As compassionate, loving, and understanding as I can be, I just don’t have the energy or capacity in my life for anyone who cannot match the light I give. It’s frustrating, exhausting, and disappointing to deal with someone who cannot meet me where I am. I have to pause and consider if constantly being the one to hold space for people like this has an impact on my mental and emotional health. Yes, it does.
I have never been someone who is interested in transactional friendships, nor do I entertain them. The Sagittarius in me can really give a fuck. But at the same time and as contradicting as this is going to sound, I do understand that everyday life very much can get in the way of friendships. What can I say? It’s the empath and healer in me, too.
I think true friendships survive and thrive on people’s levels of emotional intelligence (EI), empathy, emotional maturity, shared boundaries, and mutual desire for growth.
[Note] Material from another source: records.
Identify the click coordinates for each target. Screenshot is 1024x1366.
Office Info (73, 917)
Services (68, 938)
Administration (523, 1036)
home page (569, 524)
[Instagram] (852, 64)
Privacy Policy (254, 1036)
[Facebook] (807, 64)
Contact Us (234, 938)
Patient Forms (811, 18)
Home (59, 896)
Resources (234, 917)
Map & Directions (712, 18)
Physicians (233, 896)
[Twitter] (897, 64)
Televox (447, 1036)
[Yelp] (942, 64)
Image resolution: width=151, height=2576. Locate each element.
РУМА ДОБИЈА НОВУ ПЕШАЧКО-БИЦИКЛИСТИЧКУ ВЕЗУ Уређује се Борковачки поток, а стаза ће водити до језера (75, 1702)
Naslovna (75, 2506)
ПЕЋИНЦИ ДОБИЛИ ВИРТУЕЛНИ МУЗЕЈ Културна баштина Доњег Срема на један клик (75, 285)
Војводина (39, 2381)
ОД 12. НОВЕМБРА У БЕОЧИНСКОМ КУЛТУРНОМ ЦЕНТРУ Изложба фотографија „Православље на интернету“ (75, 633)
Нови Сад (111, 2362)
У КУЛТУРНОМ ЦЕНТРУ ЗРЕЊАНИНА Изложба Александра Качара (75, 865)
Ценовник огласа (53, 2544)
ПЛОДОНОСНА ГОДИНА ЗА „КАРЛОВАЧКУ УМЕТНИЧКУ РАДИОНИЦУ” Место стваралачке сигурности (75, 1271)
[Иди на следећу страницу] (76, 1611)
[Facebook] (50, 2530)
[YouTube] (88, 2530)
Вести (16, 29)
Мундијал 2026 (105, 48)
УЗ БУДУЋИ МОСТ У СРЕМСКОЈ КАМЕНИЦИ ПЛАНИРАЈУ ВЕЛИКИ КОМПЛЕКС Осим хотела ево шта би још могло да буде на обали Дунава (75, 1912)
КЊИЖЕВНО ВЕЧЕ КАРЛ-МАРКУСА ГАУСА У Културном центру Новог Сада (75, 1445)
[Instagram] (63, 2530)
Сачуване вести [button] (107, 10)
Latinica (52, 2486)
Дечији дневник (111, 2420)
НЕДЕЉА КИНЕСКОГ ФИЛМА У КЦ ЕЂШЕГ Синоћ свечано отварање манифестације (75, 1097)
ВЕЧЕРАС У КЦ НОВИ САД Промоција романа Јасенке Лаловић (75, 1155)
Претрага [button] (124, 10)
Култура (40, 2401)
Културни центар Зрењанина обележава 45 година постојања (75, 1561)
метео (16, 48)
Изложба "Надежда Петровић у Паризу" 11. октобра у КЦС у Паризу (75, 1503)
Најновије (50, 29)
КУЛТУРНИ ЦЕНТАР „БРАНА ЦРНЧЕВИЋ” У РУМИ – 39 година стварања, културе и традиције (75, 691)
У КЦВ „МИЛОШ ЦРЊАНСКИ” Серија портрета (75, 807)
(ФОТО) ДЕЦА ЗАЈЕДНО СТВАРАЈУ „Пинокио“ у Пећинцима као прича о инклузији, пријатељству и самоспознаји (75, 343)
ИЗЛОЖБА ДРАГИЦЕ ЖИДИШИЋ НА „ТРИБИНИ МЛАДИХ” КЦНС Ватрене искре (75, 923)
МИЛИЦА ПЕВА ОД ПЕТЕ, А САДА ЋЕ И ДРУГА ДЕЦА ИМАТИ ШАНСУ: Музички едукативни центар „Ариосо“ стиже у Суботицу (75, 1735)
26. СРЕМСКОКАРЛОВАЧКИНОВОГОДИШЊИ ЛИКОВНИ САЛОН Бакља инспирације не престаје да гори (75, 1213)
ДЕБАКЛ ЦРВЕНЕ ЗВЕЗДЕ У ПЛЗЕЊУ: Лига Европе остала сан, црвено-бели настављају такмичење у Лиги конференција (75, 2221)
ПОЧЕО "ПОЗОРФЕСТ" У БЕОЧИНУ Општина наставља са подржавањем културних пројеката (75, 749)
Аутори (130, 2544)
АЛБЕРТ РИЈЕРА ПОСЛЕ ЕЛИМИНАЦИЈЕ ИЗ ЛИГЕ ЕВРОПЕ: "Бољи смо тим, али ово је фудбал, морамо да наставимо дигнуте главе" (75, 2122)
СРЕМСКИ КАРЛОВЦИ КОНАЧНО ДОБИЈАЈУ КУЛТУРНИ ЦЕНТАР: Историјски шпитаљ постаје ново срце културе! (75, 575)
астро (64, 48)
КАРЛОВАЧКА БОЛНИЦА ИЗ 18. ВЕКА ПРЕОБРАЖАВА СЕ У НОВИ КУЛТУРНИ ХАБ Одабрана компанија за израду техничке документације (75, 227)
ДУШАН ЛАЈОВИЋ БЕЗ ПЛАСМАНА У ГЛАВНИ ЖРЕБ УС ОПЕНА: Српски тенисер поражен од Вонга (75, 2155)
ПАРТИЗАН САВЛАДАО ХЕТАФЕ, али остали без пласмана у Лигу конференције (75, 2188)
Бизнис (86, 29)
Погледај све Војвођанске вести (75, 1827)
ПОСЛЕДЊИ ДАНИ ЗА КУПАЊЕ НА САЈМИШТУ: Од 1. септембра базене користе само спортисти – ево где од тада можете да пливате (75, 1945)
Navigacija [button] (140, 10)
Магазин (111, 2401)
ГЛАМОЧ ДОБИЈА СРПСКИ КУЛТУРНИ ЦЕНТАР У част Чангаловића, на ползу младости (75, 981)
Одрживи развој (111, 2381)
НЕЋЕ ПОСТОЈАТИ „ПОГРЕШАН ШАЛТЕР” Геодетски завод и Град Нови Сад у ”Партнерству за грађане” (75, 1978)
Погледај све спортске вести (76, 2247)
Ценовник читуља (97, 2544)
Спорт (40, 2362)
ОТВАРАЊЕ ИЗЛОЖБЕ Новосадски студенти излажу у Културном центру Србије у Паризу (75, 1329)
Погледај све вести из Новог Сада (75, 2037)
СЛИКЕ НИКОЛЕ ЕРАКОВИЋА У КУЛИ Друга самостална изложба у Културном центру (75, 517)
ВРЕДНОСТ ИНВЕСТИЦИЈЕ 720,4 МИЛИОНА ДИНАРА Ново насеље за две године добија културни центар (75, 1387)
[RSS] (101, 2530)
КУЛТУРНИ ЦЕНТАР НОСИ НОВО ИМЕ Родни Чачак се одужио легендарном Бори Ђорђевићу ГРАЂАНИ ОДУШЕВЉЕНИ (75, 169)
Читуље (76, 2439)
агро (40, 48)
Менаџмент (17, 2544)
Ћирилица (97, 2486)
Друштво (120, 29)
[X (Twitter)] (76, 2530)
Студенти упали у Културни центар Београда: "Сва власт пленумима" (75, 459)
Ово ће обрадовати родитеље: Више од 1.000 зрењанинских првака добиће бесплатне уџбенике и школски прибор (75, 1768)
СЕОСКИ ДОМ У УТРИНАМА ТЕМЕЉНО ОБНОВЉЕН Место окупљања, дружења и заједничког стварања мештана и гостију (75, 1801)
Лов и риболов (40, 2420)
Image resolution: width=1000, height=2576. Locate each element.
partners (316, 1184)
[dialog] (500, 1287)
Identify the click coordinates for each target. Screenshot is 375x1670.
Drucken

With that said it's also emotionally difficult to be the friend who is completely invested in her growth, peace, and sense of self-worth or the friend who is dedicated to becoming the best version of herself regardless of the associated cost.
My willingness to grow and to be a whole person is not just for myself, but for the people in my life who equally show up and fill my cup. It’s for my future self, future life partner, and the life that is waiting for me. Let me just say it is painful to be the friend who has to watch people you love cycle through unhealthy behaviors or patterns because of their lack of self-awareness—behaviors that possibly may or may not harm you yet make you cringe.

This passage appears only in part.